THE TASKS:
A: In the forum thread on Bluesky AppView costs, what reason does the zeppelin.social author give for the roughly US $200/mo running cost?
B: Pick up the forum thread on Bluesky AppView costs after its last sentence and carry the discussion forward.

== DOCUMENT EXTRACT

*>I suspect that the cost of running AT proto servers/relays is prohibitive for ...

ttiurani · 2025-08-31T09:51:08 1756633868

> You can run one (and it costs about $300/mo to run a Bluesky AppView ingesting all data currently on the network in real time if you want to do that).

A clarifying question: the blog post [0] I found about zeppelin.social which I think is a full AppView, the author said this:

"The cost to run this is about US $200/mo, primarily due to the 16 terabytes of storage it currrently uses"

Last I heard the amount of storage was just a couple of terabytes so the growth seems to be very fast.

If and when the primary cost is the storage, IMO the crucial question is: what's the expected future cost of running community AppViews?

Because unless storage cost drops as fast as the BlueSky data grows (unlikely?), to me this architecture looks like it will very soon kick out smaller players and leave only BlueSky with enough money to keep the AppView running.

[0] https://whtwnd.com/futur.blue/3ls7sbvpsqc2w

danabramov · 2025-08-31T09:59:44 1756634384

I can’t speak to how fast it grows and what it was, but I mean — if what you want is to keep the entire data of the network (similar to having all tweets on Twitter) ready to be queried then you have to store them. That’s just unavoidable in any technological solution. Alternatively you could hydrate and query posts on-demand from their sources (PDS), and people have done that as an experiment, but you need at least some aggregation to happen somewhere (for reconstructing reply lists or like lists etc). If more collectively-run network caches are available, this becomes more feasible without storing everything yourself.

In any case, if you’re okay with a partial snapshot of the network (eg all posts during some window or even more partial) then you can arbitrarily narrow that down. In Mastodon, having a “full” archive is downright impossible which is why we’re not talking about the same with regards to Mastodon. Whereas ATProto makes it possible, with the cost being the floor of what you’d expect the cost for storing data to be. How could it be better?

ttiurani · 2025-08-31T10:14:35 1756635275

> if what you want is to keep the entire data of the network (similar to having all tweets on Twitter) ready to be queried then you have to store them.

They need to be stored, but do they technically have to be stored by just one AppView? I get that it's a 100x easier to implement it like that, but I don't think a distributed search would've been technically impossible (although, granted, necessarily it would have had worse UX).

Choosing this feature and then implementing it like they did was a technical choice. Technical choices have consequences and this, I think, was the one which will prevent BlueSky from reaching any meaningful decentralization.

And saying "you can create an inferior UX with affordable costs" is not a real answer. Any meaningful decentralization IMO can only happen if it's affordable to create feature identical nodes. That can only happen if you refuse to implement features in ways that need centralization to scale.

danabramov · 2025-08-31T14:26:02 1756650362

I’m not sure what choice you’re referring to here. Yes, simply loading data from the database is the most straightforward solution, and that’s what Bluesky itself did for its AppView. That’s kind of the default model in general in web development — and has nothing to do with decentralization. If you were running a centralized Twitter, storing the amount that Twitter stores would cost you exactly the same.

====
== RECORDED DATA

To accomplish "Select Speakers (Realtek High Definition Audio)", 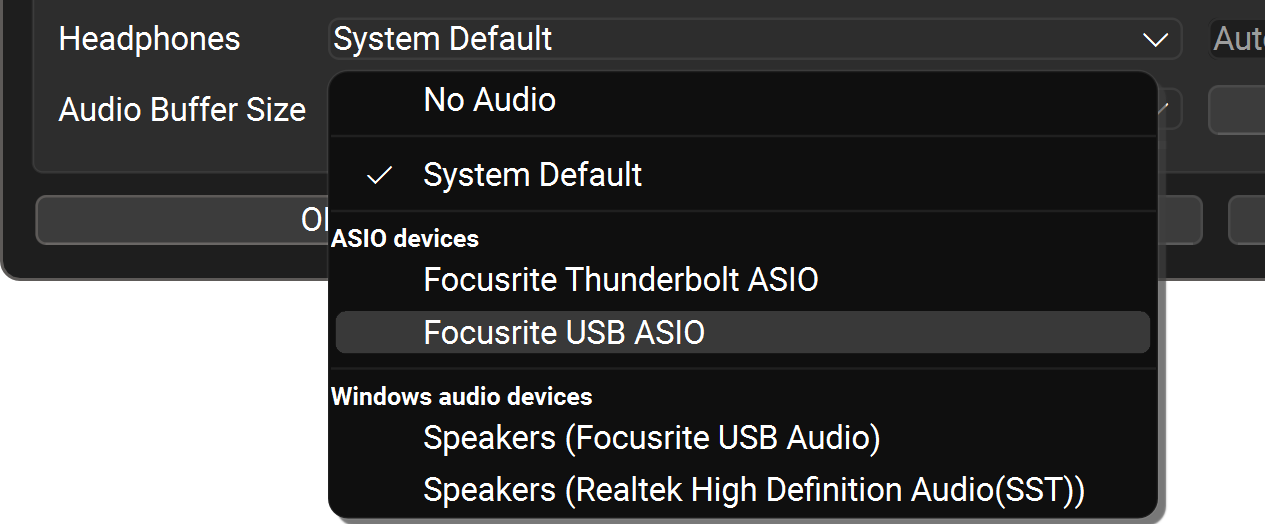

====

PER-TASK OUTPUTS:
A: The 16 terabytes of storage it currently uses.

B:
On the contrary, ATProto adds flexibility here. There are community-run projects like https://constellation.microcosm.blue/ that let small application builders avoid that burden. Of course you don’t want to overwhelm those by building a massive app on top. But the point is that ATProto starts with equivalent baseline to what you’d pay running a centralized service, and then gives you room to play with distribution of costs, potentially going all the way down to directly querying PDS’s on-demand or something in between like community-maintained caches or even potential third-party app-agnostic aggregation services. Eg you could imagine AWS, Vercel or Cloudflare building “app platforms” in five years that let you cheaply query shared data.

As for creating “identical” nodes, I think you hit the nail on the head — that’s not what ATProto aims to do. The insight is that it’s not useful or feasible for everyone to run their own copy of Twitter. But that it’s possible for everyone with “proportional interest” to run a “proportionally complete” part, with some of the costs being amortizable and poolable across many users and apps (thanks to shared infrastructure) and always individually replaceable (to avoid lock-in). This is strictly better than centralized.

Vinnl · 2025-08-31T09:17:52 1756631872

> [1] Mastodon is adding a workaround for this with on-demand fetching, see https://news.ycombinator.com/item?id=45078133 for my questions about that; in any case, this is limited by what you can do on-demand in a pull-based decentralized system.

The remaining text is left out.